Problem description: What you return should be the lines from the one with "felsöka ljudproblem med" through the one with "Image resolution: width=622, height=2576." in the data below, reproduced exactly with both ends, and no pictures at all.
(Data under study)
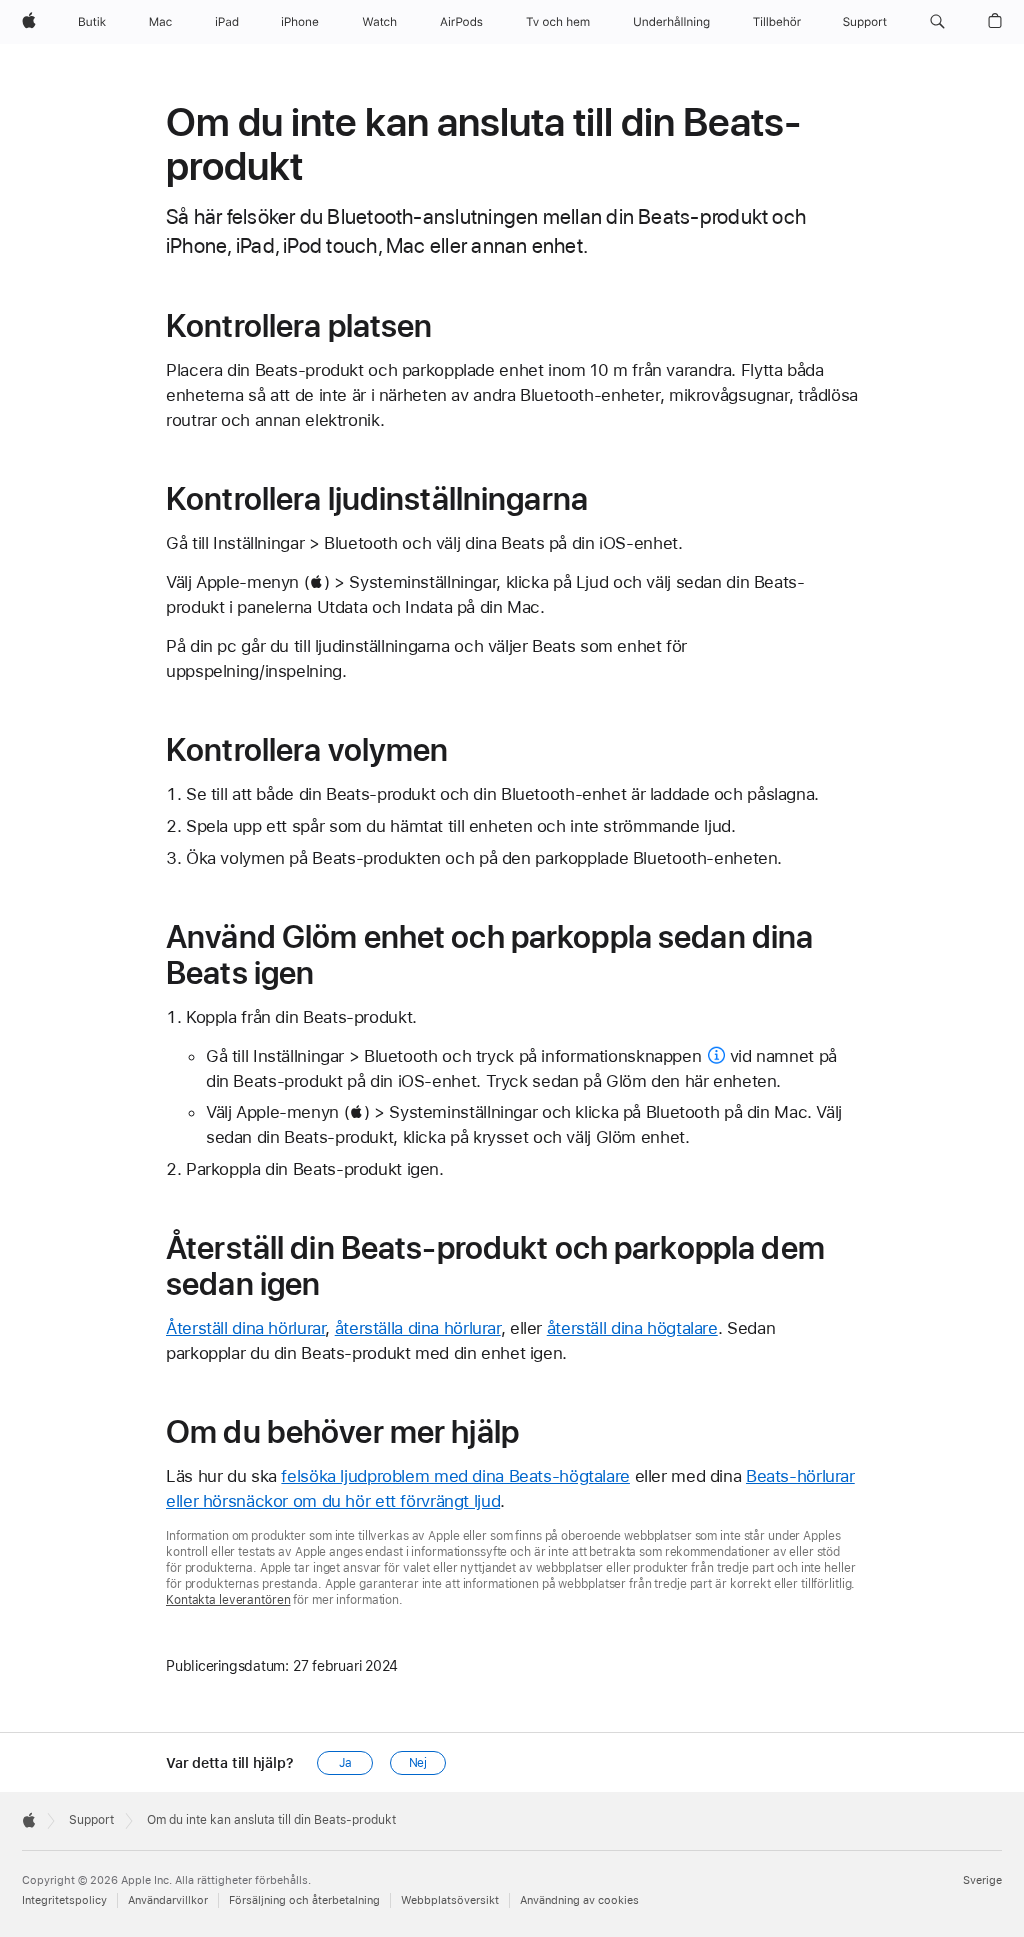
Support (91, 1820)
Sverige (982, 1880)
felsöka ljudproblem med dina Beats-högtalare (455, 1476)
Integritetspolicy (64, 1900)
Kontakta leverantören (228, 1600)
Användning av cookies (579, 1900)
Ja (345, 1763)
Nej (418, 1763)
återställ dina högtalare (632, 1328)
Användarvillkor (168, 1900)
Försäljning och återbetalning (304, 1900)
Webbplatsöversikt (450, 1900)
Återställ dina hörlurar (245, 1328)
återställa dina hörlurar (418, 1328)
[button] (937, 22)
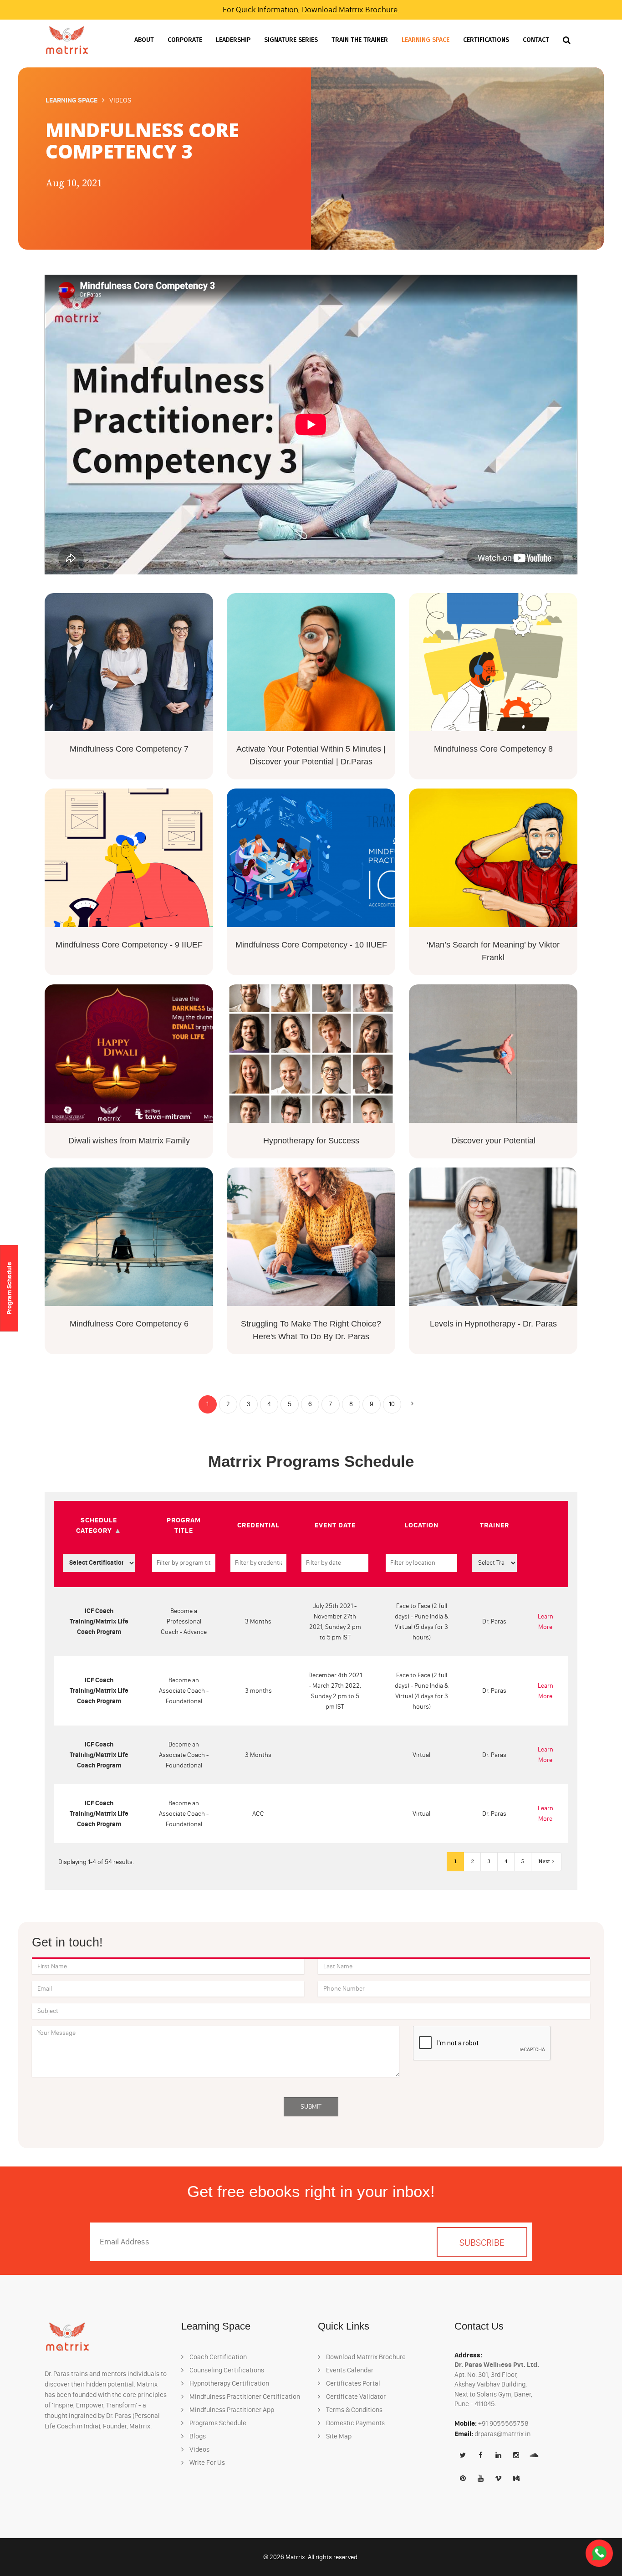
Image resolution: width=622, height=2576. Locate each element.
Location (421, 1525)
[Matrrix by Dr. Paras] (67, 40)
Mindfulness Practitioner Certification (244, 2396)
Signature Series (291, 40)
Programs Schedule (217, 2423)
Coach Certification (217, 2357)
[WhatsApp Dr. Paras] (599, 2553)
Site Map (338, 2436)
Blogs (197, 2436)
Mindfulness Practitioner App (231, 2410)
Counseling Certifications (226, 2370)
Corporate (185, 40)
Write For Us (206, 2462)
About (144, 40)
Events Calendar (349, 2370)
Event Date (335, 1525)
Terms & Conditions (353, 2410)
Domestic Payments (355, 2423)
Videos (198, 2449)
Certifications (486, 40)
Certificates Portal (352, 2383)
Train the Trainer (359, 40)
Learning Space (425, 40)
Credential (258, 1525)
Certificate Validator (355, 2396)
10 (392, 1404)
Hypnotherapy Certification (228, 2383)
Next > (546, 1861)
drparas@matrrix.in (502, 2434)
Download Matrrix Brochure (350, 10)
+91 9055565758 (503, 2423)
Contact (536, 40)
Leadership (233, 40)
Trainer (494, 1525)
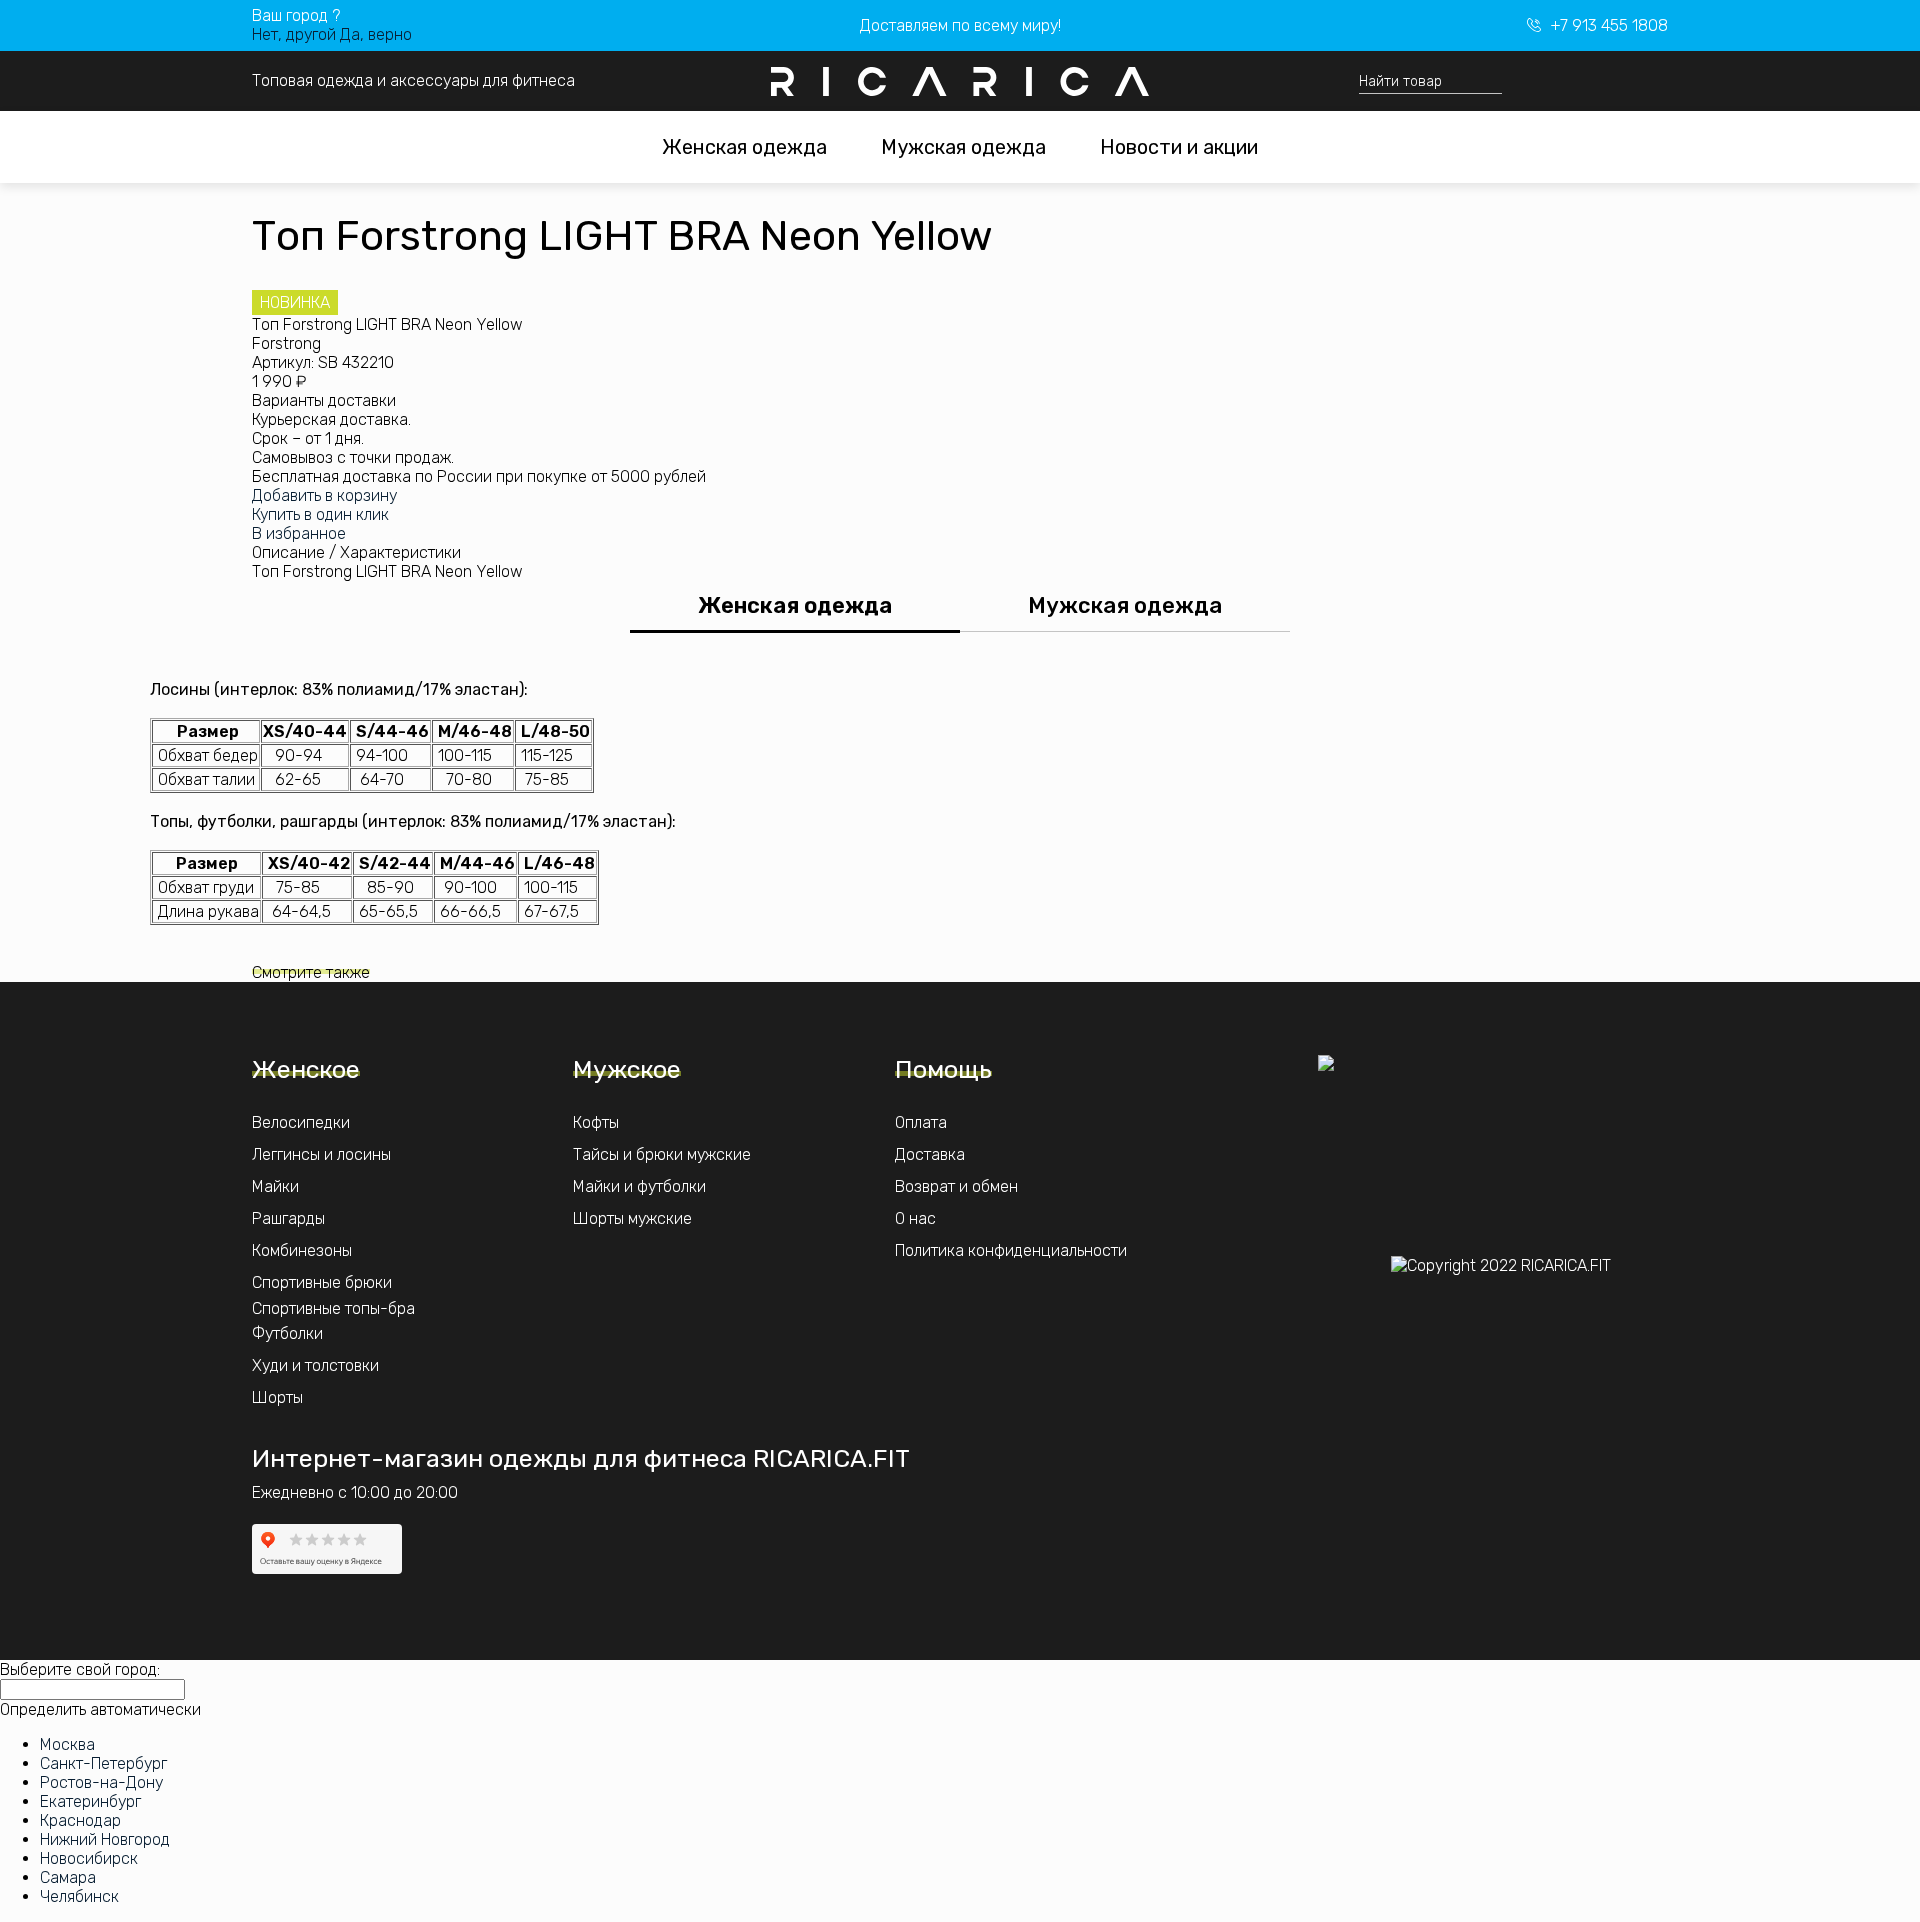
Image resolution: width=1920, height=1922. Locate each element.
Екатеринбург (90, 1801)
(End Data under study)
Answer section:
felsöka ljudproblem med dina Beats-högtalare (455, 1476)
Integritetspolicy (64, 1900)
Kontakta leverantören (228, 1600)
Användning av cookies (579, 1900)
Ja (345, 1763)
Nej (418, 1763)
återställ dina högtalare (632, 1328)
Användarvillkor (168, 1900)
Försäljning och återbetalning (304, 1900)
Webbplatsöversikt (450, 1900)
Återställ dina hörlurar (245, 1328)
återställa dina hörlurar (418, 1328)
[button] (937, 22)
Image resolution: width=622, height=2576. Locate each element.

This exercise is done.